#### [Data section]
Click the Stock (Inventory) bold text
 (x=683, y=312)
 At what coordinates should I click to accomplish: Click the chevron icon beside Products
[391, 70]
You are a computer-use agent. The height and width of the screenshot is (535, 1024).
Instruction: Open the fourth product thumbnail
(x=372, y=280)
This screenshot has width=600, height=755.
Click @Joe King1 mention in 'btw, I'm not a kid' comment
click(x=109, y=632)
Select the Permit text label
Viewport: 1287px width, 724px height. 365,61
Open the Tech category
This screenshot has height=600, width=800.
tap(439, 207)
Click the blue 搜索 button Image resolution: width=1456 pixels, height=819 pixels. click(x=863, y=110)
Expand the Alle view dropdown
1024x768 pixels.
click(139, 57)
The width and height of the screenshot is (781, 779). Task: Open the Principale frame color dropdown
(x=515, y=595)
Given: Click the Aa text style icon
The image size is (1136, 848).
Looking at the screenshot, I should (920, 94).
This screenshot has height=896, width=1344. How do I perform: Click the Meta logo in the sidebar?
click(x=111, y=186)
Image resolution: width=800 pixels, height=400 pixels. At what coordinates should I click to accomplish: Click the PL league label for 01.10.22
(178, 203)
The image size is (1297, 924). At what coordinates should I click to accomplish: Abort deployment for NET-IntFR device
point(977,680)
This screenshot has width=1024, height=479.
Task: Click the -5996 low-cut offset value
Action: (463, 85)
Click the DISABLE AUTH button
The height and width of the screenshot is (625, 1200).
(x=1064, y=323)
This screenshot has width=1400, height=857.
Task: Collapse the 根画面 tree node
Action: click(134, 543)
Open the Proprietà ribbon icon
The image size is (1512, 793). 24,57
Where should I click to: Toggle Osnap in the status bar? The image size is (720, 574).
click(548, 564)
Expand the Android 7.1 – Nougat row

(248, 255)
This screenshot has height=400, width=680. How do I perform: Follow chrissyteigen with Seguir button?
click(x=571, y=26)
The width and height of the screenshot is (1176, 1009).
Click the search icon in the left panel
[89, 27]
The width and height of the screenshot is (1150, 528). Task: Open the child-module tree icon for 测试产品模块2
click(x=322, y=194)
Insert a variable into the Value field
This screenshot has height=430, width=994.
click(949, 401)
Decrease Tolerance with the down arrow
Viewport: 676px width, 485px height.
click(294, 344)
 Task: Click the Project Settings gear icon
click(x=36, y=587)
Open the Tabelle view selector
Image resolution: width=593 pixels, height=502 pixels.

#### [Exercise aim]
Update all of the records above by changing each "At what coordinates should I click to accomplish" to "Where should I click to", and reproduce them in full with nothing else altered.

#### [Result for this task]
Click the Stock (Inventory) bold text
 (x=683, y=312)
 Where should I click to: Click the chevron icon beside Products
[391, 70]
You are a computer-use agent. The height and width of the screenshot is (535, 1024).
Instruction: Open the fourth product thumbnail
(x=372, y=280)
This screenshot has width=600, height=755.
Click @Joe King1 mention in 'btw, I'm not a kid' comment
click(x=109, y=632)
Select the Permit text label
Viewport: 1287px width, 724px height. 365,61
Open the Tech category
This screenshot has height=600, width=800.
tap(439, 207)
Click the blue 搜索 button Image resolution: width=1456 pixels, height=819 pixels. click(x=863, y=110)
Expand the Alle view dropdown
1024x768 pixels.
click(139, 57)
The width and height of the screenshot is (781, 779). Task: Open the Principale frame color dropdown
(x=515, y=595)
Given: Click the Aa text style icon
The image size is (1136, 848).
Looking at the screenshot, I should (920, 94).
This screenshot has height=896, width=1344. How do I perform: Click the Meta logo in the sidebar?
click(x=111, y=186)
Image resolution: width=800 pixels, height=400 pixels. Where should I click to: Click the PL league label for 01.10.22
(178, 203)
The image size is (1297, 924). Where should I click to: Abort deployment for NET-IntFR device
point(977,680)
This screenshot has width=1024, height=479.
Task: Click the -5996 low-cut offset value
Action: (463, 85)
Click the DISABLE AUTH button
The height and width of the screenshot is (625, 1200).
(x=1064, y=323)
This screenshot has width=1400, height=857.
Task: Collapse the 根画面 tree node
Action: click(134, 543)
Open the Proprietà ribbon icon
The image size is (1512, 793). 24,57
Where should I click to: Toggle Osnap in the status bar? The image size is (720, 574).
click(548, 564)
Expand the Android 7.1 – Nougat row

(248, 255)
This screenshot has height=400, width=680. How do I perform: Follow chrissyteigen with Seguir button?
click(x=571, y=26)
The width and height of the screenshot is (1176, 1009).
Click the search icon in the left panel
[89, 27]
The width and height of the screenshot is (1150, 528). Task: Open the child-module tree icon for 测试产品模块2
click(x=322, y=194)
Insert a variable into the Value field
This screenshot has height=430, width=994.
click(949, 401)
Decrease Tolerance with the down arrow
Viewport: 676px width, 485px height.
click(294, 344)
 Task: Click the Project Settings gear icon
click(x=36, y=587)
Open the Tabelle view selector
Image resolution: width=593 pixels, height=502 pixels.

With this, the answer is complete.